Question

In: Operations Management

In a basic EOQ model, if the fixed ordering cost F increases, then the optimal time...

In a basic EOQ model, if the fixed ordering cost F increases, then the optimal time

between orders, T, will increase.

A) True

B) False

Solutions

Expert Solution

Question: In a basic EOQ model, if the fixed ordering cost F increases, then the optimal time between orders, T, will increase.

Answer: True

Explanation: According to Economic Order Quantity (EOQ) formula:

EOQ = ( 2 × D × F / H ) ½

Where: D = Demand, F = Order Cost, H = Holding Cost

Here: If the Order Cost (F) increases, then the corresponding EOQ value will also increase.

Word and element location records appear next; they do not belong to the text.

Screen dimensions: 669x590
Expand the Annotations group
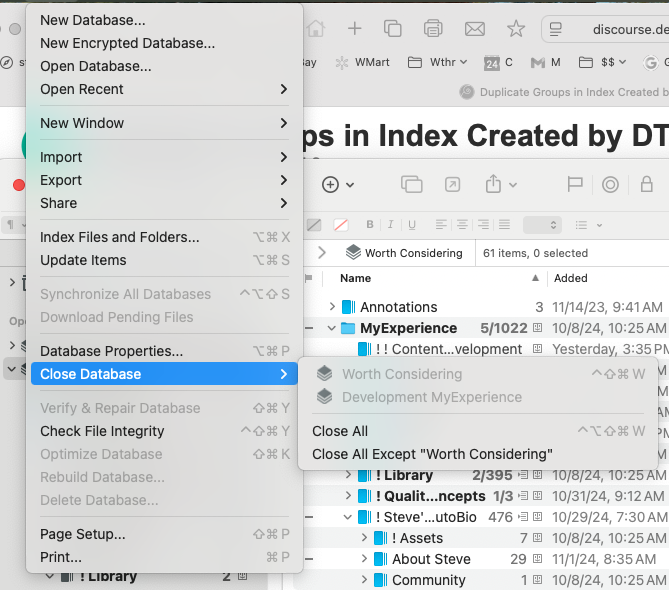[332, 307]
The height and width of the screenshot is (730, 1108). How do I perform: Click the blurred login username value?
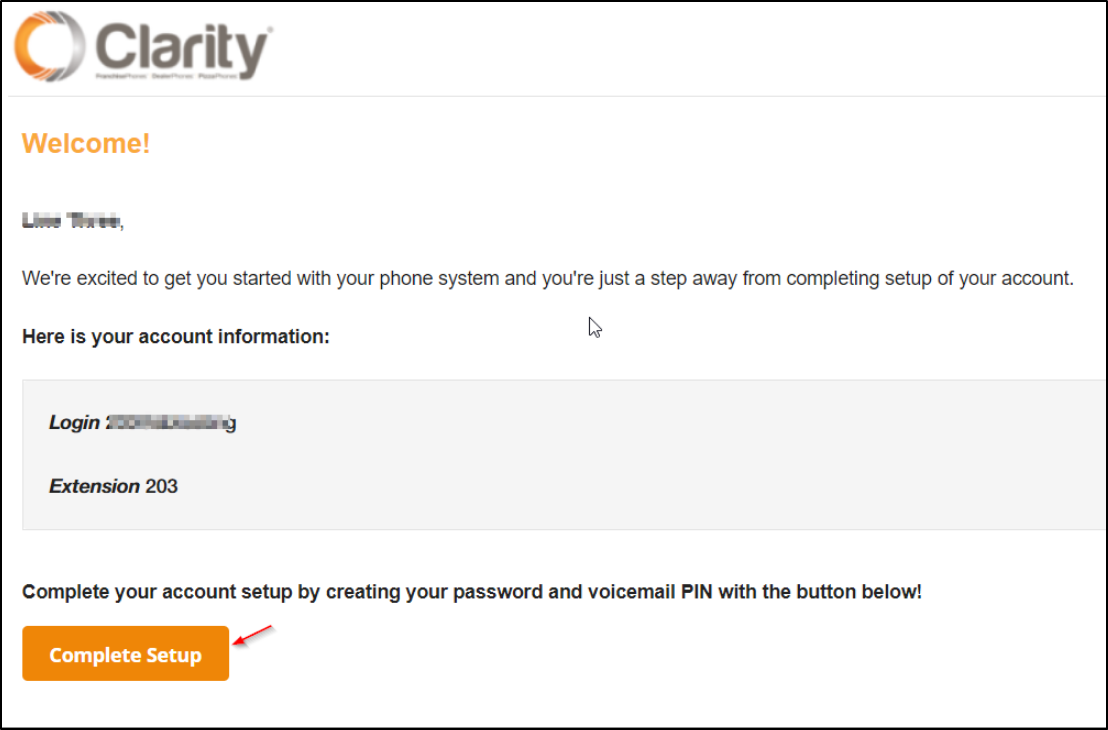171,423
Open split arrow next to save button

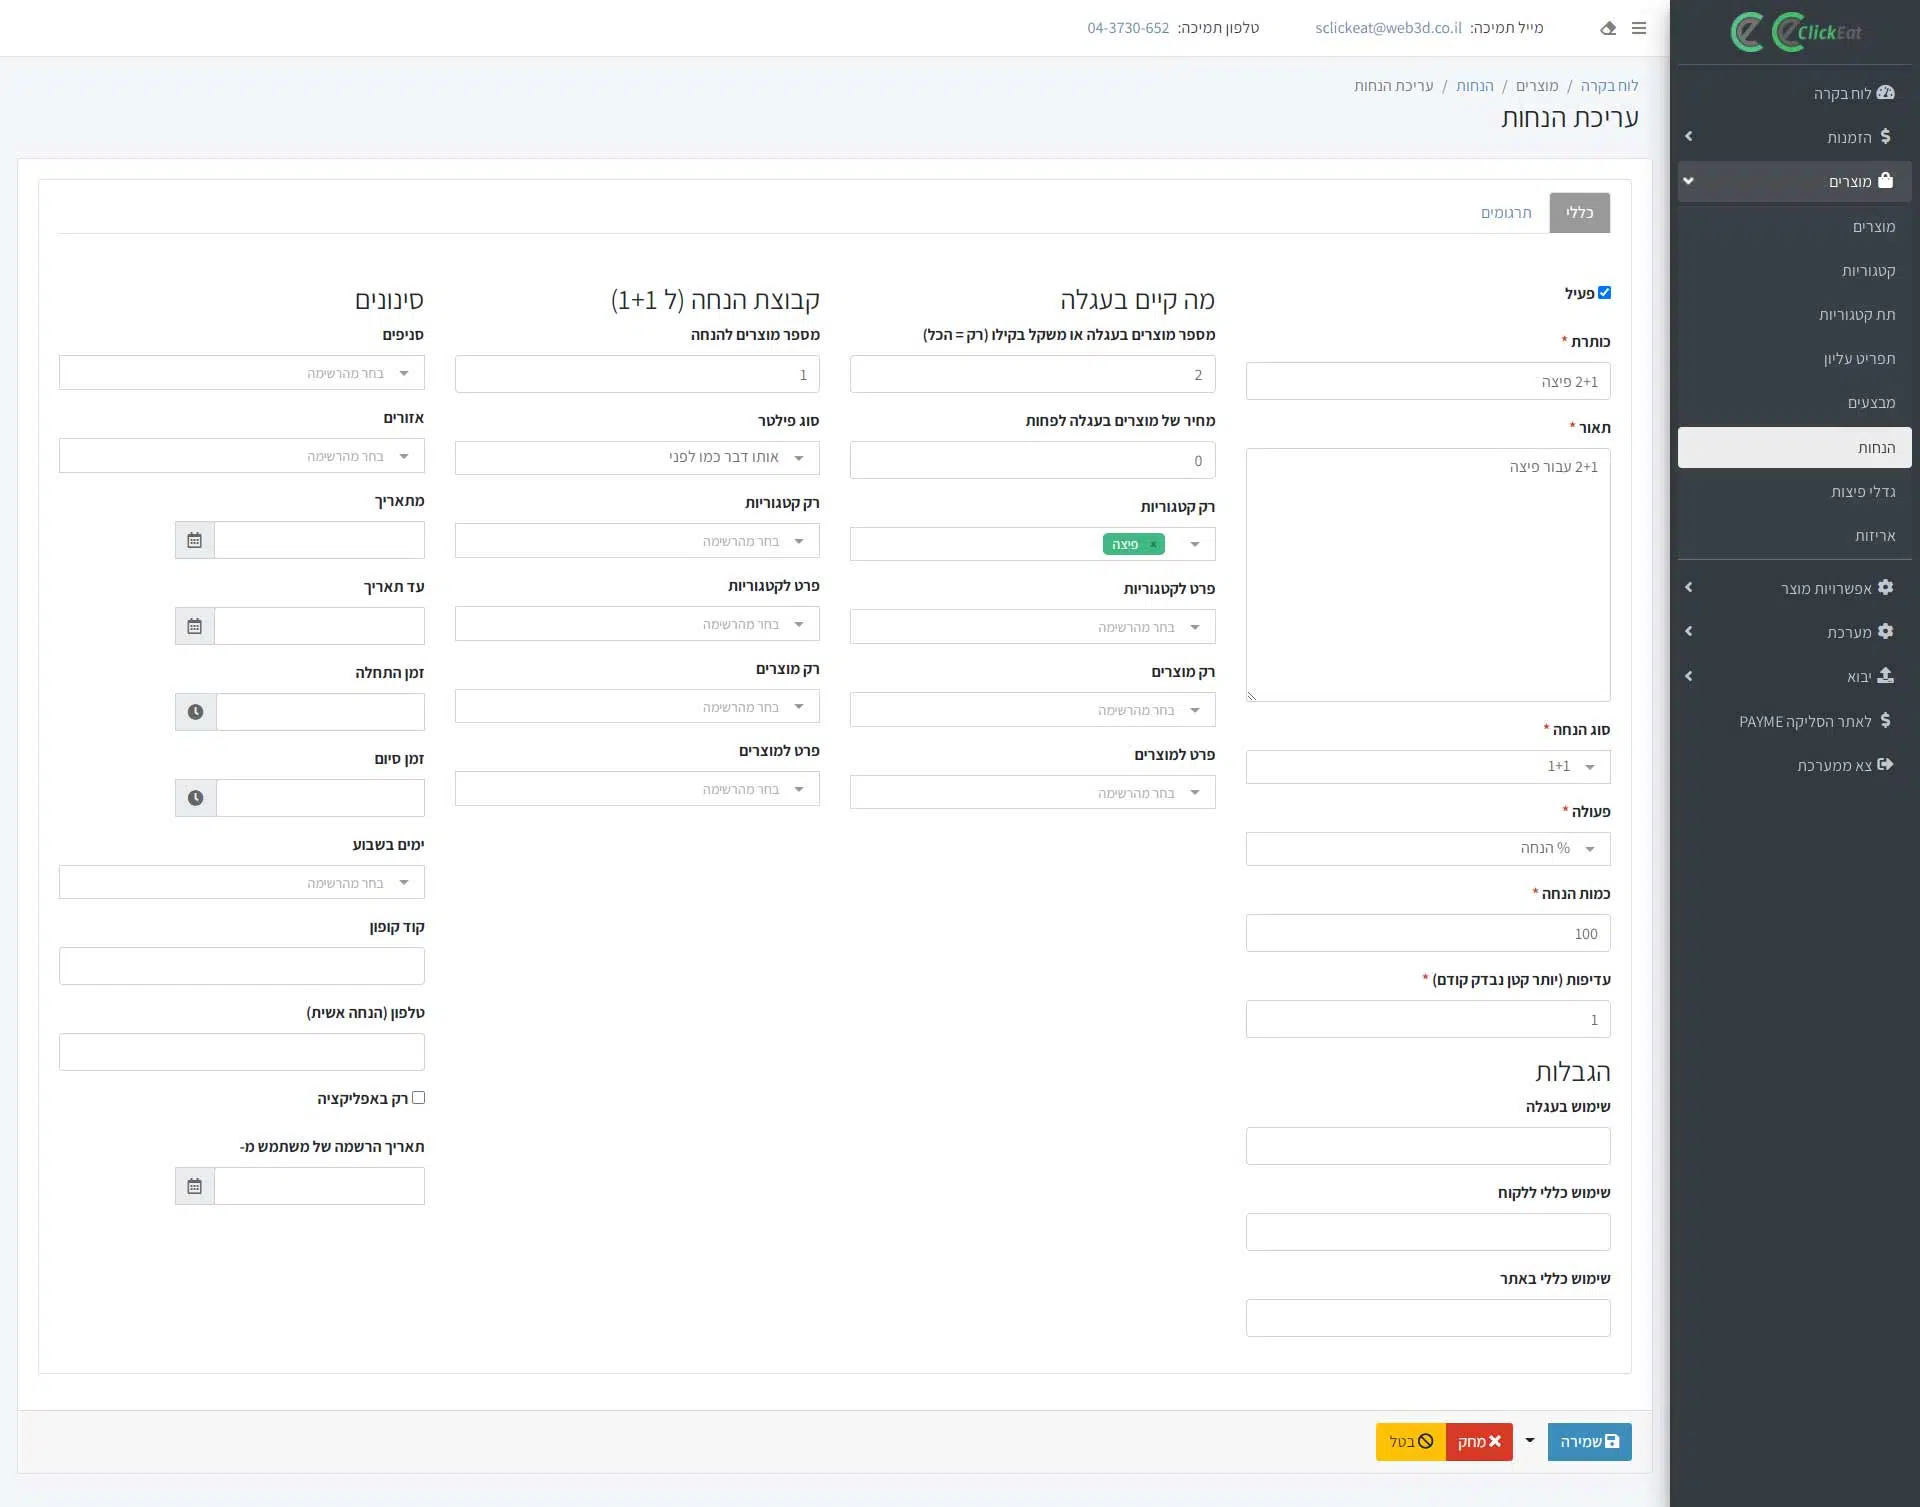pyautogui.click(x=1529, y=1441)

Now: Optimal time between orders (T) = Number of total working days (Td) / Number of orders placed per year (N)

Which is: T = Td / N

Here: N = D / Q = Demand / EOQ

Hence: If the Order Cost increases, then the optimal time between orders T will also increase with respect to EOQ value.

Example:

Let us assume imaginary numbers:

If, D = 20, F = 10, H = 0.5

EOQ = 28.284; T = 516.2

If, D = 20, F = 20, H = 0.5

EOQ = 40; T = 730

Hence, it is clearly evident that, if the Order Cost increases, then the optimal time between orders T will also increase with respect to EOQ value.